Fearing the plague, in 1463 Benozzo moved to San Gimignano, where he worked in several frescoes. Between these is the large fresco series (composed of 17 panels) representing The Life of St Augustine, and located in the entire apsidal chapel of the church of Sant’Agostino. For this same church Benozzo painted St. Sebastian Protecting the City from the Plague, where he depicted St. Sebastian fully clothed and unhurt by arrows as was the classic iconographic canon to represent this saint. For the Collegiate Church of Santa Maria Assunta (also in San Gimignano) he painted a fresco in 1465 of the Martyrdom of Sebastian, this time following his traditional iconography. Gozzoli stayed in San Gimignano until 1467, a period in which he executed other works for the city and its neighboring towns.
By 1469, Gozzoli was called to Pisa, where he moved to and began working on his most extensive commission: the vast series of mural paintings on the eastern walls of the Camposanto Monumentale. This series of frescoes included 26 themes from the Old Testament, particularly stories from the first books of the Bible, including (among others) the Invention of Wine by Noah and the Visit of the Queen of Sheba to Solomon.

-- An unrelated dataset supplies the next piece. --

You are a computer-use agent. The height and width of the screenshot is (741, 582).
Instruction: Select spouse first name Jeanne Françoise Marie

From this last series, several scenes from the destroyed “Invention of Wine by Noah” fresco are famous. Next to the patriarch Noah, two beautiful women carry their baskets filled with purple grapes. The grape pickers are climbing ladders to pick the grape racemes from the taller vines, as they still do now in some places in Italy. Without the figure of Noah, with his halo and patriarchal robes, we would think we were transported to a September day on the hacienda of a rich rural landowner in the Tuscan countryside. Benozzo Gozzoli spent 16 years working in this fresco decoration, from 1469 to 1485. These frescoes included a myriad of images and a vast agglomeration of semi-giant patriarchs, see for example the scenes of Invention of Wine by Noah (also known as Noah and his Family), the Curse of Ham, the Building of the Tower of Babel (which contains portraits of Cosimo de’ Medici, the young Lorenzo, the classical scholar and poet Angelo Poliziano and others), the Destruction of Sodom, the Victory of Abraham, the Marriages of Rebecca and of Rachel, the Life of Moses, etc. For the Cappella Ammannati, facing a gate of the Camposanto, he painted an Adoration of the Magi, which includes a self-portrait. During his stay in Pisa, Benozzo worked in several other paintings, including the Glory of St. Thomas Aquinas (now housed in the Louvre).

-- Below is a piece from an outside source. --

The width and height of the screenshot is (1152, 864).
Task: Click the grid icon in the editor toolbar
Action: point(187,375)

Benozzo Gozzoli died in Pistoia (Tuscany) in 1497, perhaps of the plague he tried so hard to avoid. In commemoration of his work, he was given a tomb in the Camposanto.

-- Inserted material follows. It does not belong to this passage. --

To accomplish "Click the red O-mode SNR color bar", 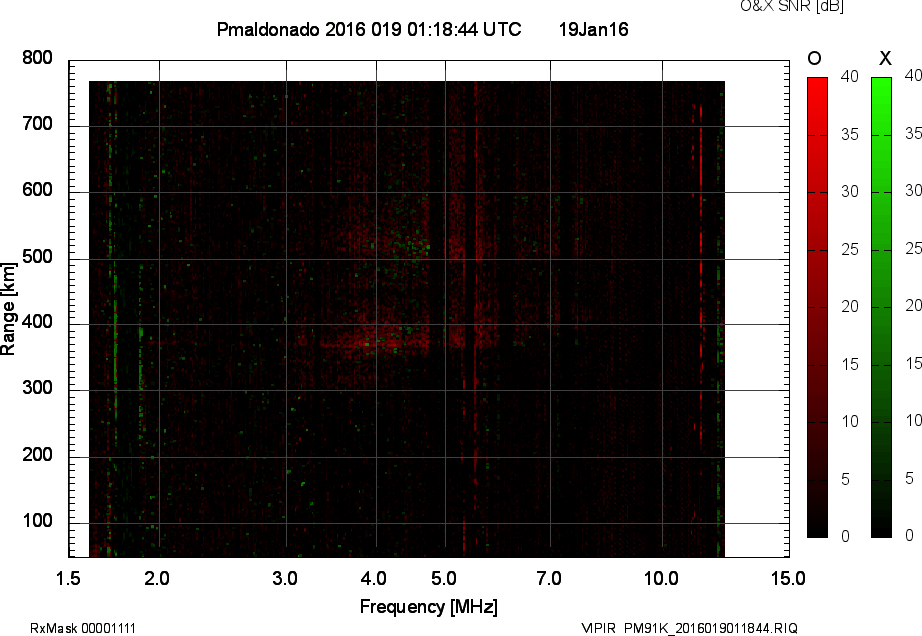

Dry fresco: (Or Fresco-secco in Italian). A wall painting technique where pigments mixed with an organic binder and/or lime are applied onto a dry plaster. The secco technique contrasts with the buon fresco technique, where the painting is executed on a layer of wet plaster. Because the pigments do not become part of the wall, as in buon fresco, dry fresco paintings are less durable.
Pestbilder:(From German meaning “Plague-Pictures”). Works of art directly related to the plague, either by means of their particular iconography or by inscriptions.